Saved entries |
********************
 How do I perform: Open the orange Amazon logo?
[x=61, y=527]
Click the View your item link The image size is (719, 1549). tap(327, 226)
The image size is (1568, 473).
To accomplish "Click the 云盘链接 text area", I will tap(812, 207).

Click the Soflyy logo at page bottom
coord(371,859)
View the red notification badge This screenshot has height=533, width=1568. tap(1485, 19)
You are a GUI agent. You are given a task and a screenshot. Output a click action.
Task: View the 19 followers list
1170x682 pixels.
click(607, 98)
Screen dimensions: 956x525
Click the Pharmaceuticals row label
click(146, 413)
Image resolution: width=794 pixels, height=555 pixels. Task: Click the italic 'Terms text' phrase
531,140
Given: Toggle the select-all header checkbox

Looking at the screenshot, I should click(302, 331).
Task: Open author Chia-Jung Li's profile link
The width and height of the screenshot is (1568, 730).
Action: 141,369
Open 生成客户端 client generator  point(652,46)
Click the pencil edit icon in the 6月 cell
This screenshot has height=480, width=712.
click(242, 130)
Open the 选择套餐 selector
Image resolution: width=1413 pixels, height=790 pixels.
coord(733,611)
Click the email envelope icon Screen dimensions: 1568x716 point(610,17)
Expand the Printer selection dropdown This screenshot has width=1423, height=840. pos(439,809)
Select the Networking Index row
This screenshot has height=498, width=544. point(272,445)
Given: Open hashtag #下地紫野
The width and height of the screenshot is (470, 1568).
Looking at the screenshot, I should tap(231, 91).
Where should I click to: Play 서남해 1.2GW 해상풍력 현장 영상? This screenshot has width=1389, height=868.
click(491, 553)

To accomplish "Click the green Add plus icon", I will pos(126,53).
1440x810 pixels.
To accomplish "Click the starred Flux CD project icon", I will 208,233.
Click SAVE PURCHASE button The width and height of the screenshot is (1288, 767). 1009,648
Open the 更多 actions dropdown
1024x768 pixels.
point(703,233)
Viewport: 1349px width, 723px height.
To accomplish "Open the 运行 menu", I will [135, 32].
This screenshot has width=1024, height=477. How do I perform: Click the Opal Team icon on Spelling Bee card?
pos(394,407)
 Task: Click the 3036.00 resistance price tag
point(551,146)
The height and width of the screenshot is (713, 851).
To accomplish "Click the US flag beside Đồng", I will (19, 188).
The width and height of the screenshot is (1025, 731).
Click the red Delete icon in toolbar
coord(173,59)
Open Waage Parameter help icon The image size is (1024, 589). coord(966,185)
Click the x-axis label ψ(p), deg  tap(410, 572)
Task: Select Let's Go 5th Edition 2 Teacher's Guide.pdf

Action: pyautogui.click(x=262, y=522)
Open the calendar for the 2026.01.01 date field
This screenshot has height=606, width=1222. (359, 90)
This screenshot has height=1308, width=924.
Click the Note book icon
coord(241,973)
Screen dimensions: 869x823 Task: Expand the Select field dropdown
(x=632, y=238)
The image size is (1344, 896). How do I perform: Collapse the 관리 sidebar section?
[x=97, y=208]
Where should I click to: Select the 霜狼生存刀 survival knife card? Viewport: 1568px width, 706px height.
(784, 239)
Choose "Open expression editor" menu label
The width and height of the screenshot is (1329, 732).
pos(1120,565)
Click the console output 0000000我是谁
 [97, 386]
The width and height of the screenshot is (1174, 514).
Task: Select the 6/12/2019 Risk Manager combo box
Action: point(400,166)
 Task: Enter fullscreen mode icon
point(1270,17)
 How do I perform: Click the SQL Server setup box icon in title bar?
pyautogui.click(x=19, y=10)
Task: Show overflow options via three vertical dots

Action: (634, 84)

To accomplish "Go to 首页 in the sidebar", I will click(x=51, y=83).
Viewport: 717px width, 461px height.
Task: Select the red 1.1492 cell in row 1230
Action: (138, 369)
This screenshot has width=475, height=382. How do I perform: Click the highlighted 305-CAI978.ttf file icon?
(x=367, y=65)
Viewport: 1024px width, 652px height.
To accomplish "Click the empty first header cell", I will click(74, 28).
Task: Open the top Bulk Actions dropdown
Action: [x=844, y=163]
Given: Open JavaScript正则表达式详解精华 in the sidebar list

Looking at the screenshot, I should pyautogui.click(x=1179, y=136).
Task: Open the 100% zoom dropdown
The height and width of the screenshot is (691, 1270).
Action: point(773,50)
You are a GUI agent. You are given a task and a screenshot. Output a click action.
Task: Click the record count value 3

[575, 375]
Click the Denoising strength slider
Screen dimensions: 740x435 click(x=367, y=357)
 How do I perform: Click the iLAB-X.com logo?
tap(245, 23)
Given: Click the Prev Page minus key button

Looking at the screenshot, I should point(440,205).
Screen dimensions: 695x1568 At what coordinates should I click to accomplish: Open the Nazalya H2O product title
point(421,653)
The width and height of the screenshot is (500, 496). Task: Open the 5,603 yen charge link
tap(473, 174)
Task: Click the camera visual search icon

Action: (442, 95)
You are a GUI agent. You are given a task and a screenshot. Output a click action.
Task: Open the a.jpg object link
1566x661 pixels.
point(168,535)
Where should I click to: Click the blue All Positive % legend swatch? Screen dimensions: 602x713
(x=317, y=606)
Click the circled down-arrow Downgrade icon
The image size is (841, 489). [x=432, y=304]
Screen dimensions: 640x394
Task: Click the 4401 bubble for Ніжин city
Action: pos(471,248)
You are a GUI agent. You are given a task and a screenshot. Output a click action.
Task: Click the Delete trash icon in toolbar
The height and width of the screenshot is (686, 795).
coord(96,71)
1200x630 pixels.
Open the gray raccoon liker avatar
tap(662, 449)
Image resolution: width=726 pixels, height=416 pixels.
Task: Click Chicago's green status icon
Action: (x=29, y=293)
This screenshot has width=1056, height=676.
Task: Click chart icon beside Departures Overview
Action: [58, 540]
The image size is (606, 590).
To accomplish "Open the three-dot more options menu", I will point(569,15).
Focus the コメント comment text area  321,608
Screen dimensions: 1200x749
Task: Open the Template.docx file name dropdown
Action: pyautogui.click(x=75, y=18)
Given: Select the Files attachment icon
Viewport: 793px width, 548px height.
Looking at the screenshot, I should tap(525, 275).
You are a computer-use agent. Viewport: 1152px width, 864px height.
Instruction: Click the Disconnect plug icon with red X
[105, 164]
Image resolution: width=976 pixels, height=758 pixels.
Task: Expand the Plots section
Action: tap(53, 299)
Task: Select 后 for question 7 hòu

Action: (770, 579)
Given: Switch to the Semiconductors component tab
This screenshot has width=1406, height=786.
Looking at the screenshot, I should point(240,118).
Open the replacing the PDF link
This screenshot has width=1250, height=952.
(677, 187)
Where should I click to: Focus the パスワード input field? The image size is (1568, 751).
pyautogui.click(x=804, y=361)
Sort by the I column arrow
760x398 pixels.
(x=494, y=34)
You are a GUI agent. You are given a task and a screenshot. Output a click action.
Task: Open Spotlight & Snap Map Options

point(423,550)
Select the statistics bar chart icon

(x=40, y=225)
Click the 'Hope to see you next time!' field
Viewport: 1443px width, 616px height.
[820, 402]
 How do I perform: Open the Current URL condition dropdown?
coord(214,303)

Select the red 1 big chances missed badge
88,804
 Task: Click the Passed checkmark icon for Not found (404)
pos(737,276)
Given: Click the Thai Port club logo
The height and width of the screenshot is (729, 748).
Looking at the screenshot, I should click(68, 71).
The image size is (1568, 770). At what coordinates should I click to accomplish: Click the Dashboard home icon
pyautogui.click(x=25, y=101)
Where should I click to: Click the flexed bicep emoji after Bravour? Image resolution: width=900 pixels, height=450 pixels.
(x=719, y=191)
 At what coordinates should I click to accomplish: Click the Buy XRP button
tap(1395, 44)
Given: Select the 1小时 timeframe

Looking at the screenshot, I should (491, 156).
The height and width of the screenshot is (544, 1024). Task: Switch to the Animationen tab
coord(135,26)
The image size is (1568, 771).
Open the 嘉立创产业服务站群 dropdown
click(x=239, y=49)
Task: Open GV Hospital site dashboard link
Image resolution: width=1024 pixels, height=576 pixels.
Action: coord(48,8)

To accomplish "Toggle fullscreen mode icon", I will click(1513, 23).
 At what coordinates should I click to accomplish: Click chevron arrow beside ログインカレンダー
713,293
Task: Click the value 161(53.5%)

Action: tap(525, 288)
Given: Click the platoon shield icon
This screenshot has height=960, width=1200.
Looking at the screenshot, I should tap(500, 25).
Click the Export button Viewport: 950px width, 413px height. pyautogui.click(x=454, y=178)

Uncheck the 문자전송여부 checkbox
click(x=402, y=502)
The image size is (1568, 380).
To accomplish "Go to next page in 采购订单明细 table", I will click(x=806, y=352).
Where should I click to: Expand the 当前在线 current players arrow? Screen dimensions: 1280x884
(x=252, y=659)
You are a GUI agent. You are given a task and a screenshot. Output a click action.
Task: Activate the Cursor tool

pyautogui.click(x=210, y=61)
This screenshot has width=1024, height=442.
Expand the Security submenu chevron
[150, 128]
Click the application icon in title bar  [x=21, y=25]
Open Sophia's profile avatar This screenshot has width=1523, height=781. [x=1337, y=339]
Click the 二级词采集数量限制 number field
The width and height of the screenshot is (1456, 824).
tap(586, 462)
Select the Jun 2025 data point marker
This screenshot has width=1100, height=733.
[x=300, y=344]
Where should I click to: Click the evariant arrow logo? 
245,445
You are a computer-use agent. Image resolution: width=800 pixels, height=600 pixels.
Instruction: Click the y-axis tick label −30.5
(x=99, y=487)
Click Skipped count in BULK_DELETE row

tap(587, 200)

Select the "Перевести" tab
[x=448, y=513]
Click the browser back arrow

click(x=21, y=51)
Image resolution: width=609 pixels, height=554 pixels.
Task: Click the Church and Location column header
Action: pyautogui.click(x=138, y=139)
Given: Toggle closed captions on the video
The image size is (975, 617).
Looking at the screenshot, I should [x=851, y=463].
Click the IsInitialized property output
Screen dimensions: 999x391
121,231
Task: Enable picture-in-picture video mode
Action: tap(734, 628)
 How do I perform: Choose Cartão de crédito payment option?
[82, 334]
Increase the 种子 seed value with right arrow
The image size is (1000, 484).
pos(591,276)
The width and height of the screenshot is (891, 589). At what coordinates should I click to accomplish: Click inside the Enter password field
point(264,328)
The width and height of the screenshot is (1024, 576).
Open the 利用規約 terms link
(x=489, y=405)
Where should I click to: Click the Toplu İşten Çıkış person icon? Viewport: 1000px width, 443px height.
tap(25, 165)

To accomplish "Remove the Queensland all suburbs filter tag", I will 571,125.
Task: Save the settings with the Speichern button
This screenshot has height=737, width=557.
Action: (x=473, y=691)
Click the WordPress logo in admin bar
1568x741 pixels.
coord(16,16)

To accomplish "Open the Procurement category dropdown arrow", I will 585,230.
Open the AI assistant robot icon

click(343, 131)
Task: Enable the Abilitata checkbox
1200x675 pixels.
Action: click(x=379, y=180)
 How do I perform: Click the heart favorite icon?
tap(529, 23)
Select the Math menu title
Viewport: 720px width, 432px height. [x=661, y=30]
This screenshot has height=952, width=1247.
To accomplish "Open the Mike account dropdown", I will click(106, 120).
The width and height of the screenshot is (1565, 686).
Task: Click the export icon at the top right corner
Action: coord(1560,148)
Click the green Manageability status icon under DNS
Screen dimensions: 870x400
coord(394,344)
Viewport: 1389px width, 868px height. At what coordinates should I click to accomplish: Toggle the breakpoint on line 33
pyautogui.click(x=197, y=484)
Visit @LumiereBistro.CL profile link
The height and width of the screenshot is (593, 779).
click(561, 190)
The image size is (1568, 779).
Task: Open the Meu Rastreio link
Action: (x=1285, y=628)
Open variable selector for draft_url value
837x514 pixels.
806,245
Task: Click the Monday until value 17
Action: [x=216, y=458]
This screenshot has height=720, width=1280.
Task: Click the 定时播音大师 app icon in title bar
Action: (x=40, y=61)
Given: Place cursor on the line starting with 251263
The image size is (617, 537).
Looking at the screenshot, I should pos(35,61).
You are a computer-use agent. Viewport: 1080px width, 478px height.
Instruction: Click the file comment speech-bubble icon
********************
Your reply should be only the number of lines in the preceding data that include the word "next".

2